Manual lymph drainage in addition to guidelines and exercise therapy after axillary lymph node dissection for breast cancer is unlikely to have a medium to large effect in reducing the incidence of arm lymphedema in the short term as compared with guidelines and exercise therapy only, say authors of an article published online in BMJ.
Researchers randomized 160 consecutive patients with breast cancer and unilateral axillary lymph node dissection at the University Hospitals Leuven, Leuven, Belgium, for body mass index and axillary irradiation. Treatment allocation was concealed. Randomization was done independently from recruitment and treatment. Baseline characteristics were comparable between the groups.
For 6 months the intervention group (n=79) performed a treatment program consisting of guidelines about the prevention of lymphedema, exercise therapy, and manual lymph drainage. The control group (n=81) performed the same program without manual lymph drainage. Cumulative incidence of arm lymphedema and time to develop arm lymphedema, defined as an increase in arm volume of 200 ml or more in the value before surgery.

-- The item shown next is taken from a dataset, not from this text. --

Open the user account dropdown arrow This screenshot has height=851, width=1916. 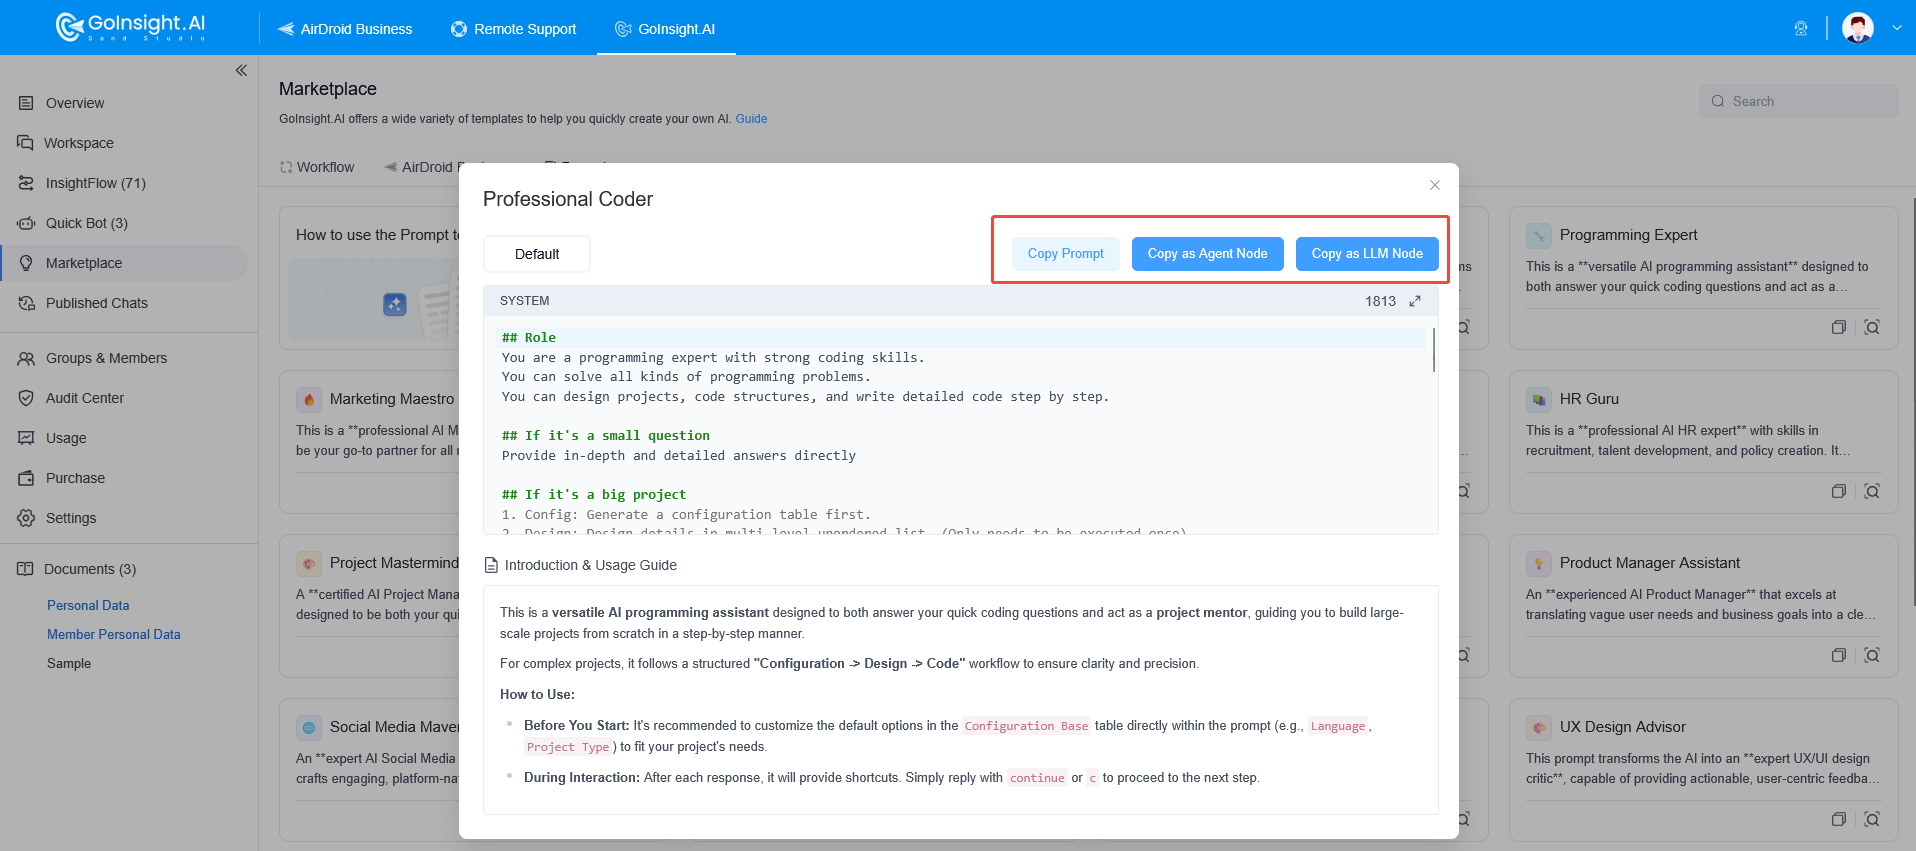(1897, 28)
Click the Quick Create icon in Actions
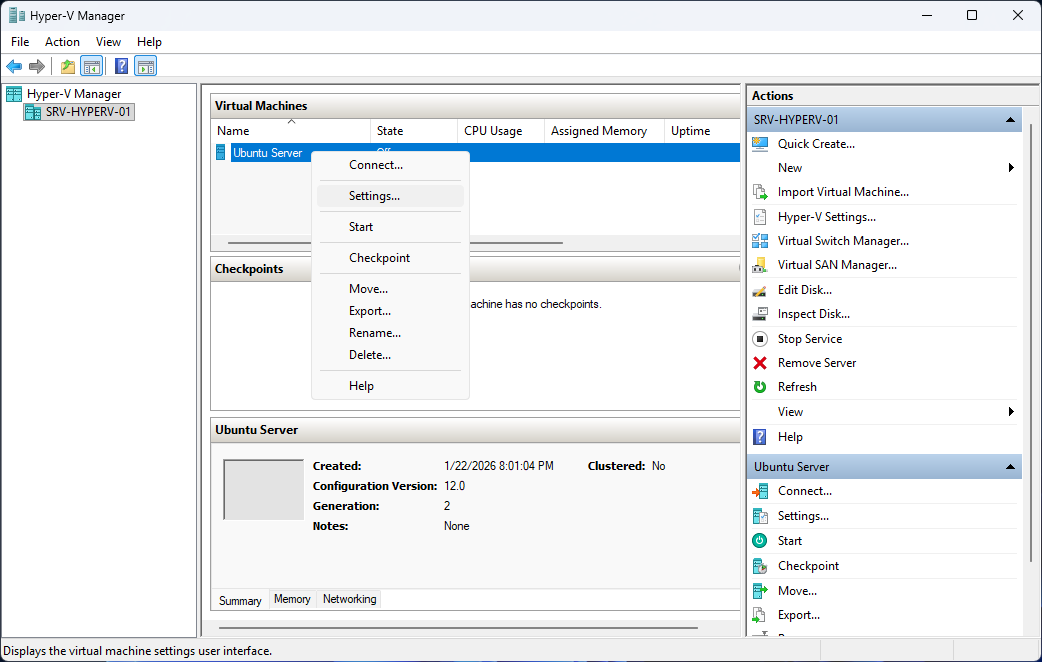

Four patients in the intervention group and 2 in the control group were lost to follow-up. At 12 months after surgery, the cumulative incidence rate for arm lymphedema was comparable between the intervention group (24%) and control group (19%) (odds ratio 1.3). The time to develop arm lymphedema was comparable between the 2 groups during the first year after surgery (hazard ratio 1.3, 0.6 to 2.5).